But the person that even precedes the engagement thinking about 1) what success looks like for the other person and 2) how can I “stack the deck” to help get them there is simply likely to find the engagement to be much more joyful and fruitful… even before it happens!
And even though “setting others up for success” may be rare, it isn’t new. It’s an extension of something this church family knows very well — The Christlike “there you are” atmosphere that we strive for (something that models Jesus really, really well!) Setting others up for success is a tool of the “there you are” culture that this church family strives for.
After considering how rare it is, let’s consider some tell-tale signs of setting others up for success:
- Creative forethought – like “Where should our meeting even take place?”
- Advanced resourcing – They’re going to need to know this information ahead of our conversation.
- Sensitive empathy – They have been very rushed in their day. I need to factor that into how things start.

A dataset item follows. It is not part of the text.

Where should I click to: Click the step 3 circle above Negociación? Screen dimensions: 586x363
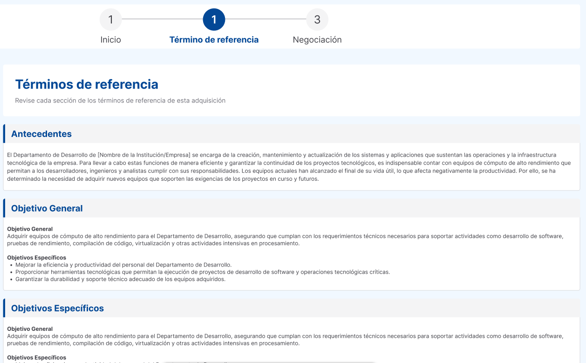(x=317, y=20)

- Delegated celebration/recognition – My role is to make sure other people see THEIR great work on this project.
- Deep loyalty – My wife needs to know that I am on her side more than she needs to hear my perspective (like I said earlier, just because I learned it, doesn’t mean I’ve mastered it…)
- Efficient efforts – If we are all clear on what a win looks like for this upcoming event, our meeting won’t take half the time trying to figure that out.
- Prioritized time management – If I spend my time today on this, I might just end the day feeling like I accomplished something worthwhile.
Seeing as how we are headed into the Easter season, special attention is always given to the pressure-packed last week of Jesus’s life. The events and conversations packed into this history-changing week are well-accounted for in Luke’s Gospel.
It starts with Luke 11: Jesus’s Triumphal Entry. An important week in Jesus’s ministry. The last week of Jesus’s life.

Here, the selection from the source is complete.